This section of the ShortCodes course will cover the code requirements related to life safety and egress. Egress is the action of going out or leaving a place, and the means of egress describes the route that a building occupant travels along the exit access and the exit, to the exit discharge.
In most buildings, the doors within the means of egress must allow building occupants to exit freely; people can not be locked inside of a room or building except in locations specifically allowed by code. One example of this would be certain types of units within health care occupancies, where patients require containment for their safety or security. In these areas, such as memory-care facilities, doors are allowed to prevent egress until emergency evacuation is needed. This application has become known as “controlled egress.”
Most of the egress requirements are found in Chapter 10 of the International Building Code (IBC) and the International Fire Code (IFC), and in Chapter 7 of NFPA 101 – The Life Safety Code. The video below is an introduction to the egress requirements for door openings.
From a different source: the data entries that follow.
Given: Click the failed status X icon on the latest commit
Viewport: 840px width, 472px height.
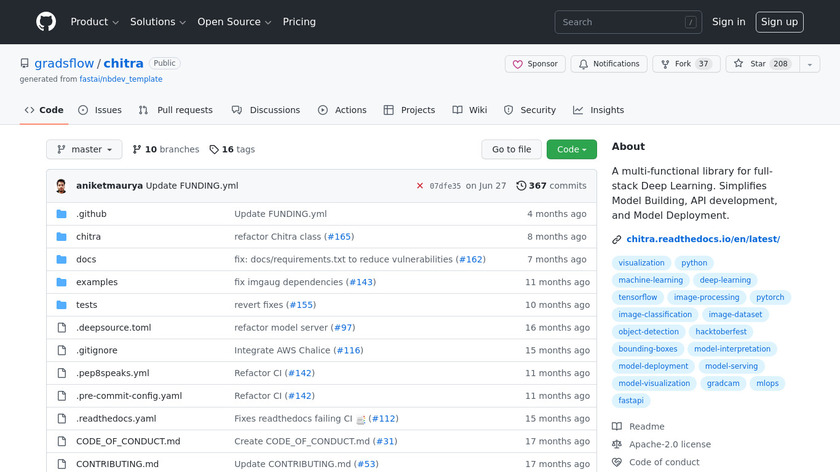Looking at the screenshot, I should 420,186.
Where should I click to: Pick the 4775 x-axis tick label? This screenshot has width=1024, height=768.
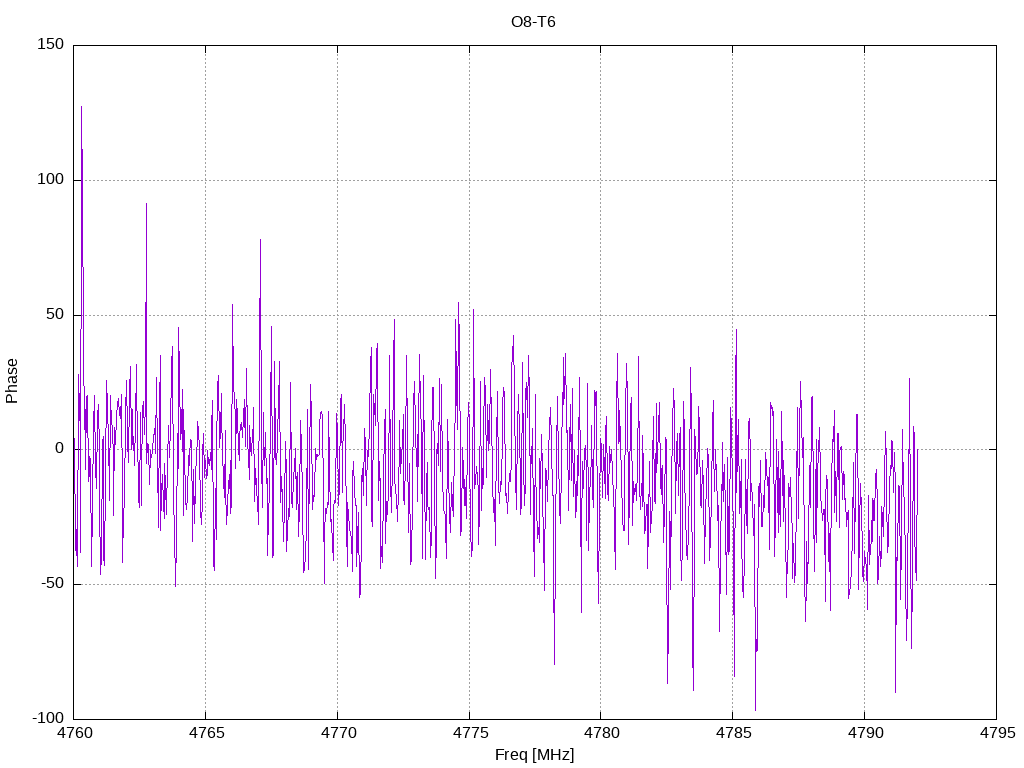[x=469, y=734]
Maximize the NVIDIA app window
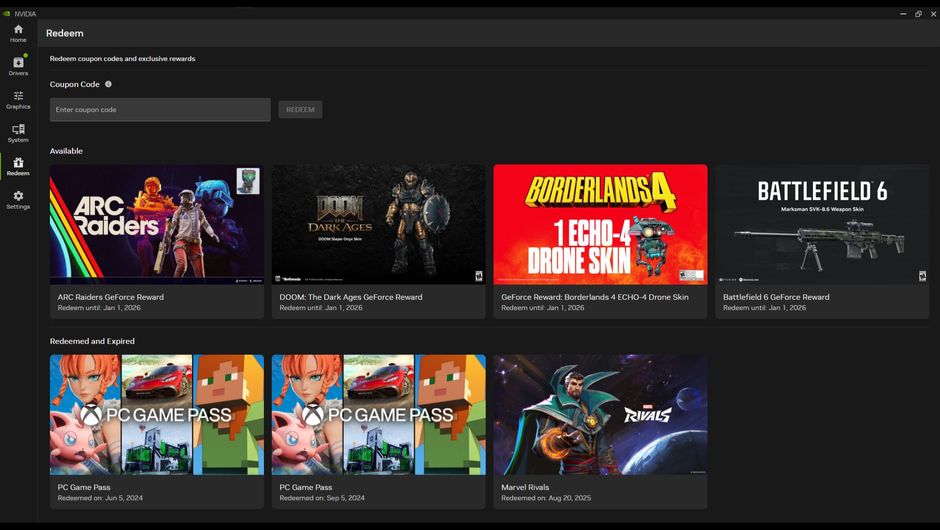This screenshot has width=940, height=530. [x=918, y=14]
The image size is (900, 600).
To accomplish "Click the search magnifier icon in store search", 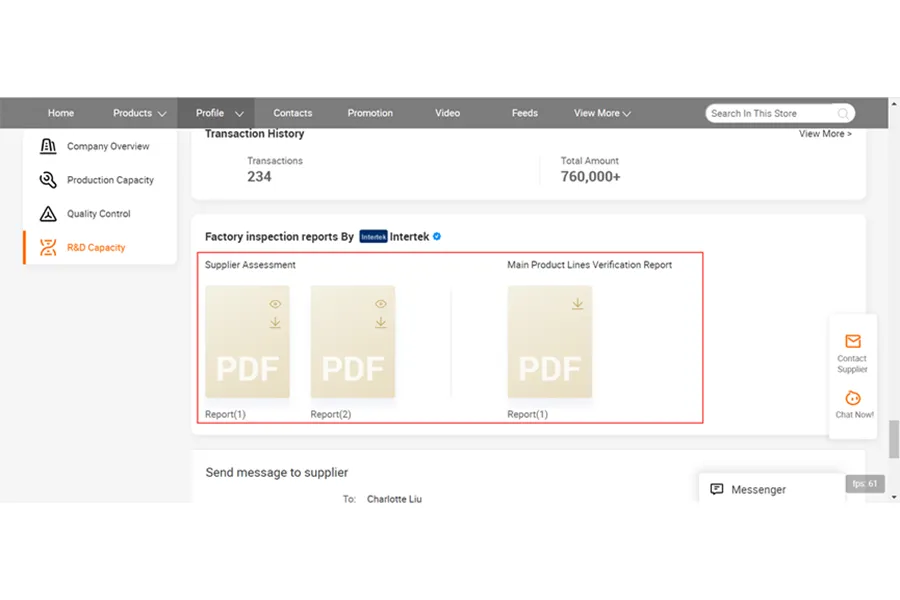I will (x=843, y=114).
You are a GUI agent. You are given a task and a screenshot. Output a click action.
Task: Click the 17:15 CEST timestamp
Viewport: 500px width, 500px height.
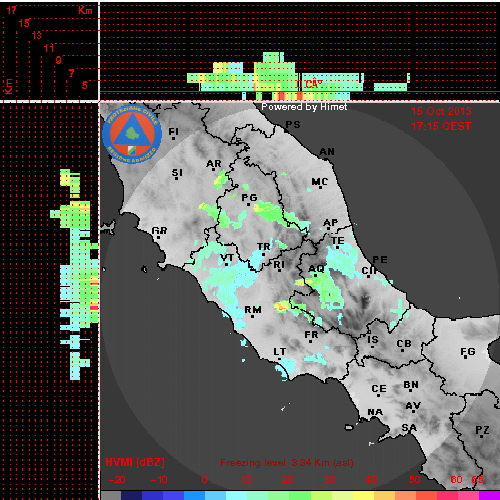click(x=441, y=126)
Most of the concepts addressed in the introductory video are covered in more detail in other segments of the ShortCodes course.
After watching the video, proceed to the review questions below.
1. Which doors in a means of egress are required to swing in the direction of egress?
- All egress doors must swing in the direction of egress.
- Doors serving a calculated occupant load of 10 people or more
- Doors serving a calculated occupant load of 50 people or more
- Doors serving a calculated occupant load of 100 people or more
2. While most doors on an accessible route must open with no more than 5 pounds of force, the model code requirements of 30 pounds to set the door in motion and 15 pounds to open the door to the fully-open position apply to which doors?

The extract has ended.